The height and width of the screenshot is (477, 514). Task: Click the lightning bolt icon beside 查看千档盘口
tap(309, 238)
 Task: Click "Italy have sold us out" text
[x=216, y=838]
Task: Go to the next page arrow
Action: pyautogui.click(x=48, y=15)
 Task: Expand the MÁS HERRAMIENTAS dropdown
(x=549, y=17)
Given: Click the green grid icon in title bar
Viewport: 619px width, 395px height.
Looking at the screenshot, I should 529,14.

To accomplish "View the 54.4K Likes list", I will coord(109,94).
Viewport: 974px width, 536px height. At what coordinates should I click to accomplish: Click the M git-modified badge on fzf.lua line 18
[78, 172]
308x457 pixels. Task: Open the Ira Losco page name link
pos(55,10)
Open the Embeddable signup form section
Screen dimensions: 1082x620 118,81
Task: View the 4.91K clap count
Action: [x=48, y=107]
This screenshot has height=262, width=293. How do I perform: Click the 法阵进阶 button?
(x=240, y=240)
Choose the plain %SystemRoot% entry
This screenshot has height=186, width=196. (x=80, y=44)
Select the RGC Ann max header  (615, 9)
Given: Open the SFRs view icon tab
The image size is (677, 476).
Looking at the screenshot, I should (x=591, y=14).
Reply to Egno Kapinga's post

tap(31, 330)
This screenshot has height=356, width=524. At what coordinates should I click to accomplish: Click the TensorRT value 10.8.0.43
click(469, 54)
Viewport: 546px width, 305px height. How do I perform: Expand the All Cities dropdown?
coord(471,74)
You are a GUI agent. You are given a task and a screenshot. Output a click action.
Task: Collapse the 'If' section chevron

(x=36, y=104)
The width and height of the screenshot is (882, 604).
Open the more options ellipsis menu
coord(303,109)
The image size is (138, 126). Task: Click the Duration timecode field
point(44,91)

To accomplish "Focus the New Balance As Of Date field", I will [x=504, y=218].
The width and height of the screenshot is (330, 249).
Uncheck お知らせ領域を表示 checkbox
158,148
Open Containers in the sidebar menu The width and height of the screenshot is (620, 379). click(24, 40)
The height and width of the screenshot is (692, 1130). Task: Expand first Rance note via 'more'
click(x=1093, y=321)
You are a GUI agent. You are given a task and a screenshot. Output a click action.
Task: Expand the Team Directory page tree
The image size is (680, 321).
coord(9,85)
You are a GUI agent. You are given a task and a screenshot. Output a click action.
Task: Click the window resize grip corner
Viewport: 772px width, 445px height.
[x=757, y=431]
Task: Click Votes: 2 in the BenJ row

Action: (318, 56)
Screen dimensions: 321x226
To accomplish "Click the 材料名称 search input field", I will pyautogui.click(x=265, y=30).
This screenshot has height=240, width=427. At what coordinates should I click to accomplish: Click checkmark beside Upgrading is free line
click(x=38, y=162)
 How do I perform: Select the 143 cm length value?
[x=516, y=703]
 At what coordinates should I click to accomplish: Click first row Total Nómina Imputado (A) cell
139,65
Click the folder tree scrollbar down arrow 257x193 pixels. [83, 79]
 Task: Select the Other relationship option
□ □ □ □ □ □ □
A verbatim copy of every record is what you should return.

The height and width of the screenshot is (477, 514). Task: Click the lightning bolt icon beside 查看千档盘口
tap(309, 238)
 Task: Click "Italy have sold us out" text
[x=216, y=838]
Task: Go to the next page arrow
Action: pyautogui.click(x=48, y=15)
 Task: Expand the MÁS HERRAMIENTAS dropdown
(x=549, y=17)
Given: Click the green grid icon in title bar
Viewport: 619px width, 395px height.
Looking at the screenshot, I should 529,14.

To accomplish "View the 54.4K Likes list", I will coord(109,94).
Viewport: 974px width, 536px height. At what coordinates should I click to accomplish: Click the M git-modified badge on fzf.lua line 18
[78, 172]
308x457 pixels. Task: Open the Ira Losco page name link
pos(55,10)
Open the Embeddable signup form section
Screen dimensions: 1082x620 118,81
Task: View the 4.91K clap count
Action: [x=48, y=107]
This screenshot has height=262, width=293. How do I perform: Click the 法阵进阶 button?
(x=240, y=240)
Choose the plain %SystemRoot% entry
This screenshot has height=186, width=196. (x=80, y=44)
Select the RGC Ann max header  (615, 9)
Given: Open the SFRs view icon tab
The image size is (677, 476).
Looking at the screenshot, I should (x=591, y=14).
Reply to Egno Kapinga's post

tap(31, 330)
This screenshot has height=356, width=524. At what coordinates should I click to accomplish: Click the TensorRT value 10.8.0.43
click(469, 54)
Viewport: 546px width, 305px height. How do I perform: Expand the All Cities dropdown?
coord(471,74)
You are a GUI agent. You are given a task and a screenshot. Output a click action.
Task: Collapse the 'If' section chevron

(x=36, y=104)
The width and height of the screenshot is (882, 604).
Open the more options ellipsis menu
coord(303,109)
The image size is (138, 126). Task: Click the Duration timecode field
point(44,91)

To accomplish "Focus the New Balance As Of Date field", I will [x=504, y=218].
The width and height of the screenshot is (330, 249).
Uncheck お知らせ領域を表示 checkbox
158,148
Open Containers in the sidebar menu The width and height of the screenshot is (620, 379). click(24, 40)
The height and width of the screenshot is (692, 1130). Task: Expand first Rance note via 'more'
click(x=1093, y=321)
You are a GUI agent. You are given a task and a screenshot. Output a click action.
Task: Expand the Team Directory page tree
The image size is (680, 321).
coord(9,85)
You are a GUI agent. You are given a task and a screenshot. Output a click action.
Task: Click the window resize grip corner
Viewport: 772px width, 445px height.
[x=757, y=431]
Task: Click Votes: 2 in the BenJ row

Action: (318, 56)
Screen dimensions: 321x226
To accomplish "Click the 材料名称 search input field", I will pyautogui.click(x=265, y=30).
This screenshot has height=240, width=427. At what coordinates should I click to accomplish: Click checkmark beside Upgrading is free line
click(x=38, y=162)
 How do I perform: Select the 143 cm length value?
[x=516, y=703]
 At what coordinates should I click to accomplish: Click first row Total Nómina Imputado (A) cell
139,65
Click the folder tree scrollbar down arrow 257x193 pixels. [83, 79]
 Task: Select the Other relationship option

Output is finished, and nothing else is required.